In full and unchanged, output the entries that follow.
───── MATERIAL SHOWN
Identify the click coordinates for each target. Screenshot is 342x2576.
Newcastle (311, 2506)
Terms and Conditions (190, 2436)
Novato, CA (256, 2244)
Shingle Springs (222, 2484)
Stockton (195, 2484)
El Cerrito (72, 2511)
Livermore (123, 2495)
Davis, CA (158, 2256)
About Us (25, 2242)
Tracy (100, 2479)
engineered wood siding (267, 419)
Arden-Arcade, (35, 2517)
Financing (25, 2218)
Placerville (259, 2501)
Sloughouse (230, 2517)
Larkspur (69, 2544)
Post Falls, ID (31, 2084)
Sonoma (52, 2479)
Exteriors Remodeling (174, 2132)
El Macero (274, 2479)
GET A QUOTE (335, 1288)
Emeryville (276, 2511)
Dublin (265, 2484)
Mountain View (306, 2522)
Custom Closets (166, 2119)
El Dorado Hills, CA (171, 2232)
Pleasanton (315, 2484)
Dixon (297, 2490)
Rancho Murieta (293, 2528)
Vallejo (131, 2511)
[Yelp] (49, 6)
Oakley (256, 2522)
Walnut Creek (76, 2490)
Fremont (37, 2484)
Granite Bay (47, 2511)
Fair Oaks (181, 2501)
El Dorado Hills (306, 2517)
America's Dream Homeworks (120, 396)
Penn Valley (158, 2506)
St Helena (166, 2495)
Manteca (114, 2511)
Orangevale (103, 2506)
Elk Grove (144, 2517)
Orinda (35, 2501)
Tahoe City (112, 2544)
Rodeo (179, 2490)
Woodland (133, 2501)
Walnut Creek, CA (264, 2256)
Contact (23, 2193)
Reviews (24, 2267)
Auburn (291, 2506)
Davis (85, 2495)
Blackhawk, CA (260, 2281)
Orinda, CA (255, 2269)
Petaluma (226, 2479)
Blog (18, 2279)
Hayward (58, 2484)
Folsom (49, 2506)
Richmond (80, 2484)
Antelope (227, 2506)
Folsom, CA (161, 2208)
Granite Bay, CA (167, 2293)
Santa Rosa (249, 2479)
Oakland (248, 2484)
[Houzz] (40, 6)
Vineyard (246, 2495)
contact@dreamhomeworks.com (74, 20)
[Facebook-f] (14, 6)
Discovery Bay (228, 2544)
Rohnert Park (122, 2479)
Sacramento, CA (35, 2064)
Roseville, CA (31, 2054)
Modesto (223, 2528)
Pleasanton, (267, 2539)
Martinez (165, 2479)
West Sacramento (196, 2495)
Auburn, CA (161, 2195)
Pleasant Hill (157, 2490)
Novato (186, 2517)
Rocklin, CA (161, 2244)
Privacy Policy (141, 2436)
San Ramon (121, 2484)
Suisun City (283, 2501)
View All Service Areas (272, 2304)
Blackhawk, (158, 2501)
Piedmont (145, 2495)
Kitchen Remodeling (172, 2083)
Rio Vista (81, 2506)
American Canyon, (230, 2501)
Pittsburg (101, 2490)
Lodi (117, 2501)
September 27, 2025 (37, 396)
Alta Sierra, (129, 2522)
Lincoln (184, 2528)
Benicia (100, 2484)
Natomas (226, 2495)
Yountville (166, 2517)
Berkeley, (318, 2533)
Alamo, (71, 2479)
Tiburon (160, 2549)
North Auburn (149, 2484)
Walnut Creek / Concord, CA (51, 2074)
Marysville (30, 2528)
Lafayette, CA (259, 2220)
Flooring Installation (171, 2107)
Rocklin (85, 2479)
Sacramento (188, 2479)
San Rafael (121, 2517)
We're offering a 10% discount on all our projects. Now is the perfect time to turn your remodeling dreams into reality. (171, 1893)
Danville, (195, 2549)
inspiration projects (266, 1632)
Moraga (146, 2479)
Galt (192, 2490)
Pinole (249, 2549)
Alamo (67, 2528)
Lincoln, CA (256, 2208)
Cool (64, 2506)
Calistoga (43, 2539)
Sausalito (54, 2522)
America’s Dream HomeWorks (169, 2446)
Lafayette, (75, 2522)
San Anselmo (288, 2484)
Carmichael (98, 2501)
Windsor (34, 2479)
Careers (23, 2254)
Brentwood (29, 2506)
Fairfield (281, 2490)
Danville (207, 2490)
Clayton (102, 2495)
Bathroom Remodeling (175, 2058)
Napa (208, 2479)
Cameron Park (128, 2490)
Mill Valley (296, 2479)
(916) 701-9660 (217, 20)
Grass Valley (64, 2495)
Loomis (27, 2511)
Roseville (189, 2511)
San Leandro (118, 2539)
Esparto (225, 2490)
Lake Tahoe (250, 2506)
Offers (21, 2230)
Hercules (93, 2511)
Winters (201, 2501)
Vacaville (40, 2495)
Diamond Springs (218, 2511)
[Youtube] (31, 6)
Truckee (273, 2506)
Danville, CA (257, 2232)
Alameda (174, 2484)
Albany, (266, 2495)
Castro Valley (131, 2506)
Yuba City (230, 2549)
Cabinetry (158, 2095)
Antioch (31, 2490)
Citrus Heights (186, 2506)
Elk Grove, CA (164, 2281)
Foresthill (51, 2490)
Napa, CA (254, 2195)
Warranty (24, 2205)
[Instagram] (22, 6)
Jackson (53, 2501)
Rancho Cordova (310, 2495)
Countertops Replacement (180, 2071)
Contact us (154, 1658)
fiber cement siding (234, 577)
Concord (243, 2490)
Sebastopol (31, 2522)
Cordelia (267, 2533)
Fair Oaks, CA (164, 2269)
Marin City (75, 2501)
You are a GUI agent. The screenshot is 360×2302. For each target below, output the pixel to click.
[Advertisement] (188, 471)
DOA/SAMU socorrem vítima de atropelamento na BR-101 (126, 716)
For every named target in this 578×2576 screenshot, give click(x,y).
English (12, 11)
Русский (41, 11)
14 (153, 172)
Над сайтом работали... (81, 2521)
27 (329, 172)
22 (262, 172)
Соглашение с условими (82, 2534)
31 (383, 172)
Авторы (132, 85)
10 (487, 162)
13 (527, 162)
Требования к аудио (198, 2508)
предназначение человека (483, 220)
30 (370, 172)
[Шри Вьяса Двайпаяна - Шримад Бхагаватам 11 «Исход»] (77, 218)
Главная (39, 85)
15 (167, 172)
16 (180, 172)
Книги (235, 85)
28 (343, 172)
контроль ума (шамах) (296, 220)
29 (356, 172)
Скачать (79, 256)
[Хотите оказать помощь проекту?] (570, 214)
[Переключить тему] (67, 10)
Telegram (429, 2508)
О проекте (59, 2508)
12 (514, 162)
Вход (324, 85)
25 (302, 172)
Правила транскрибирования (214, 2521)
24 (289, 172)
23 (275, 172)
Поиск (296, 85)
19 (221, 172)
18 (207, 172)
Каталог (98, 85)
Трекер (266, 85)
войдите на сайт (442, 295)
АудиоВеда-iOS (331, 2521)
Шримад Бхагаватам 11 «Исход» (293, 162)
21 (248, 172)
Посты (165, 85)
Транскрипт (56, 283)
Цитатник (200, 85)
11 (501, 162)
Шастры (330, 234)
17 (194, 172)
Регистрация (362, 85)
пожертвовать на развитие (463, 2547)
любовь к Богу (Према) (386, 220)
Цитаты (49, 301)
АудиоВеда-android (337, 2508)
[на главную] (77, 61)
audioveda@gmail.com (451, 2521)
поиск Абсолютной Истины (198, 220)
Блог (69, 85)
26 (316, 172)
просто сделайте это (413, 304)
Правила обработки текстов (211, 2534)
──────────
* **EXPECTED ANSWER**
Identify the click coordinates for each target. Screenshot is 342x2576.
Newcastle (311, 2506)
Terms and Conditions (190, 2436)
Novato, CA (256, 2244)
Shingle Springs (222, 2484)
Stockton (195, 2484)
El Cerrito (72, 2511)
Livermore (123, 2495)
Davis, CA (158, 2256)
About Us (25, 2242)
Tracy (100, 2479)
engineered wood siding (267, 419)
Arden-Arcade, (35, 2517)
Financing (25, 2218)
Placerville (259, 2501)
Sloughouse (230, 2517)
Larkspur (69, 2544)
Post Falls, ID (31, 2084)
Sonoma (52, 2479)
Exteriors Remodeling (174, 2132)
El Macero (274, 2479)
GET A QUOTE (335, 1288)
Emeryville (276, 2511)
Dublin (265, 2484)
Mountain View (306, 2522)
Custom Closets (166, 2119)
El Dorado Hills, CA (171, 2232)
Pleasanton (315, 2484)
Dixon (297, 2490)
Rancho Murieta (293, 2528)
Vallejo (131, 2511)
[Yelp] (49, 6)
Oakley (256, 2522)
Walnut Creek (76, 2490)
Fremont (37, 2484)
Granite Bay (47, 2511)
Fair Oaks (181, 2501)
El Dorado Hills (306, 2517)
America's Dream Homeworks (120, 396)
Penn Valley (158, 2506)
St Helena (166, 2495)
Manteca (114, 2511)
Orangevale (103, 2506)
Elk Grove (144, 2517)
Orinda (35, 2501)
Tahoe City (112, 2544)
Rodeo (179, 2490)
Woodland (133, 2501)
Walnut Creek, CA (264, 2256)
Contact (23, 2193)
Reviews (24, 2267)
Auburn (291, 2506)
Davis (85, 2495)
Blackhawk, CA (260, 2281)
Orinda, CA (255, 2269)
Petaluma (226, 2479)
Blog (18, 2279)
Hayward (58, 2484)
Folsom (49, 2506)
Richmond (80, 2484)
Antelope (227, 2506)
Folsom, CA (161, 2208)
Granite Bay, CA (167, 2293)
Santa Rosa (249, 2479)
Oakland (248, 2484)
[Houzz] (40, 6)
Vineyard (246, 2495)
contact@dreamhomeworks.com (74, 20)
[Facebook-f] (14, 6)
Discovery Bay (228, 2544)
Rohnert Park (122, 2479)
Sacramento, CA (35, 2064)
Roseville, CA (31, 2054)
Modesto (223, 2528)
Pleasanton, (267, 2539)
Martinez (165, 2479)
West Sacramento (196, 2495)
Auburn, CA (161, 2195)
Pleasant Hill (157, 2490)
Novato (186, 2517)
Rocklin, CA (161, 2244)
Privacy Policy (141, 2436)
San Ramon (121, 2484)
Suisun City (283, 2501)
View All Service Areas (272, 2304)
Blackhawk, (158, 2501)
Piedmont (145, 2495)
Kitchen Remodeling (172, 2083)
Rio Vista (81, 2506)
American Canyon, (230, 2501)
Pittsburg (101, 2490)
Lodi (117, 2501)
September 27, 2025 (37, 396)
Alta Sierra, (129, 2522)
Lincoln (184, 2528)
Benicia (100, 2484)
Natomas (226, 2495)
Yountville (166, 2517)
Berkeley, (318, 2533)
Alamo, (71, 2479)
Tiburon (160, 2549)
North Auburn (149, 2484)
Walnut Creek / Concord, CA (51, 2074)
Marysville (30, 2528)
Lafayette, CA (259, 2220)
Flooring Installation (171, 2107)
Rocklin (85, 2479)
Sacramento (188, 2479)
San Rafael (121, 2517)
We're offering a 10% discount on all our projects. Now is the perfect time to turn your remodeling dreams into reality. (171, 1893)
Danville, (195, 2549)
inspiration projects (266, 1632)
Moraga (146, 2479)
Galt (192, 2490)
Pinole (249, 2549)
Alamo (67, 2528)
Lincoln, CA (256, 2208)
Cool (64, 2506)
Calistoga (43, 2539)
Sausalito (54, 2522)
America’s Dream HomeWorks (169, 2446)
Lafayette, (75, 2522)
San Anselmo (288, 2484)
Carmichael (98, 2501)
Windsor (34, 2479)
Careers (23, 2254)
Brentwood (29, 2506)
Fairfield (281, 2490)
Danville (207, 2490)
Clayton (102, 2495)
Bathroom Remodeling (175, 2058)
Napa (208, 2479)
Cameron Park (128, 2490)
Mill Valley (296, 2479)
(916) 701-9660 (217, 20)
Grass Valley (64, 2495)
Loomis (27, 2511)
Roseville (189, 2511)
San Leandro (118, 2539)
Esparto (225, 2490)
Lake Tahoe (250, 2506)
Offers (21, 2230)
Hercules (93, 2511)
Winters (201, 2501)
Vacaville (40, 2495)
Diamond Springs (218, 2511)
[Youtube] (31, 6)
Truckee (273, 2506)
Danville, CA (257, 2232)
Alameda (174, 2484)
Albany, (266, 2495)
Castro Valley (131, 2506)
Yuba City (230, 2549)
Cabinetry (158, 2095)
Antioch (31, 2490)
Citrus Heights (186, 2506)
Elk Grove, CA (164, 2281)
Foresthill (51, 2490)
Napa, CA (254, 2195)
Warranty (24, 2205)
[Instagram] (22, 6)
Jackson (53, 2501)
Rancho Cordova (310, 2495)
Countertops Replacement (180, 2071)
Contact us (154, 1658)
fiber cement siding (234, 577)
Concord (243, 2490)
Sebastopol (31, 2522)
Cordelia (267, 2533)
Fair Oaks, CA (164, 2269)
Marin City (75, 2501)
You are a GUI agent. The screenshot is 360×2302. For each target below, output the pixel to click.
[Advertisement] (188, 471)
DOA/SAMU socorrem vítima de atropelamento na BR-101 (126, 716)
For every named target in this 578×2576 screenshot, give click(x,y).
English (12, 11)
Русский (41, 11)
14 (153, 172)
Над сайтом работали... (81, 2521)
27 (329, 172)
22 (262, 172)
Соглашение с условими (82, 2534)
31 (383, 172)
Авторы (132, 85)
10 (487, 162)
13 (527, 162)
Требования к аудио (198, 2508)
предназначение человека (483, 220)
30 (370, 172)
[Шри Вьяса Двайпаяна - Шримад Бхагаватам 11 «Исход»] (77, 218)
Главная (39, 85)
15 (167, 172)
16 (180, 172)
Книги (235, 85)
28 (343, 172)
контроль ума (шамах) (296, 220)
29 (356, 172)
Скачать (79, 256)
[Хотите оказать помощь проекту?] (570, 214)
[Переключить тему] (67, 10)
Telegram (429, 2508)
О проекте (59, 2508)
12 (514, 162)
Вход (324, 85)
25 (302, 172)
Правила транскрибирования (214, 2521)
24 (289, 172)
23 (275, 172)
Поиск (296, 85)
19 (221, 172)
18 (207, 172)
Каталог (98, 85)
Трекер (266, 85)
войдите на сайт (442, 295)
АудиоВеда-iOS (331, 2521)
Шримад Бхагаватам 11 «Исход» (293, 162)
21 (248, 172)
Посты (165, 85)
Транскрипт (56, 283)
Цитатник (200, 85)
11 (501, 162)
Шастры (330, 234)
17 (194, 172)
Регистрация (362, 85)
пожертвовать на развитие (463, 2547)
любовь к Богу (Према) (386, 220)
Цитаты (49, 301)
АудиоВеда-android (337, 2508)
[на главную] (77, 61)
audioveda@gmail.com (451, 2521)
поиск Абсолютной Истины (198, 220)
Блог (69, 85)
26 (316, 172)
просто сделайте это (413, 304)
Правила обработки текстов (211, 2534)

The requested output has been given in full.